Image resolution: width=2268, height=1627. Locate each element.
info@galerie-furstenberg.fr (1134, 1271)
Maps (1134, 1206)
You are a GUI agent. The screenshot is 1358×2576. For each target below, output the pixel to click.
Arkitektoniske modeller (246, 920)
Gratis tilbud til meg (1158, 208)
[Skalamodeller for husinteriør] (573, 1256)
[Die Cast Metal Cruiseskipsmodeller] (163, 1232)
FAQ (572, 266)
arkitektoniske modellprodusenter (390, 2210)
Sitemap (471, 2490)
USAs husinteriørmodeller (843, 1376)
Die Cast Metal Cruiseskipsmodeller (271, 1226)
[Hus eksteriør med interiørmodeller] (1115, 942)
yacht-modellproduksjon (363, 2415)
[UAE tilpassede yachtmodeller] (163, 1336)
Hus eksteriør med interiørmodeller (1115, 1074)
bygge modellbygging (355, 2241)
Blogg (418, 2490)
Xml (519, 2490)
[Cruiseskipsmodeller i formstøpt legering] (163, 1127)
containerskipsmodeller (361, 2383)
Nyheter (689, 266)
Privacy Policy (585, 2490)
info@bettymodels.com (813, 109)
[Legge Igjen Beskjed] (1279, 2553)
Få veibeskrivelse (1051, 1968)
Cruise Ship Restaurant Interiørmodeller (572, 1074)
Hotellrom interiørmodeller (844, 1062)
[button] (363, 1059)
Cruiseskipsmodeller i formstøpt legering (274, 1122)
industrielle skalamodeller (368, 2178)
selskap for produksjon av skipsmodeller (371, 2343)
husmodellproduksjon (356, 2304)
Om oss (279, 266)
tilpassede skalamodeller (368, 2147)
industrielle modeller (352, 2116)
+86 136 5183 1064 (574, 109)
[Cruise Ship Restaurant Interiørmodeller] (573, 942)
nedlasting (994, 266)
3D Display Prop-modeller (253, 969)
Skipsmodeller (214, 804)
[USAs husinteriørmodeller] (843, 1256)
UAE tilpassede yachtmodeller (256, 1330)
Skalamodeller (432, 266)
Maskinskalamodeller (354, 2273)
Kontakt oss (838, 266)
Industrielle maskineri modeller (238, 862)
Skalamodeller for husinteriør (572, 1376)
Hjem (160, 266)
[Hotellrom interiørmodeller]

^^^^^^^^^^^^^^^^

**What is required:** Wherever the word "Cruiseskipsmodeller" appears in a line of the data, copy that line.

**Response to the exercise:**
[Die Cast Metal Cruiseskipsmodeller] (163, 1232)
Die Cast Metal Cruiseskipsmodeller (271, 1226)
[Cruiseskipsmodeller i formstøpt legering] (163, 1127)
Cruiseskipsmodeller i formstøpt legering (274, 1122)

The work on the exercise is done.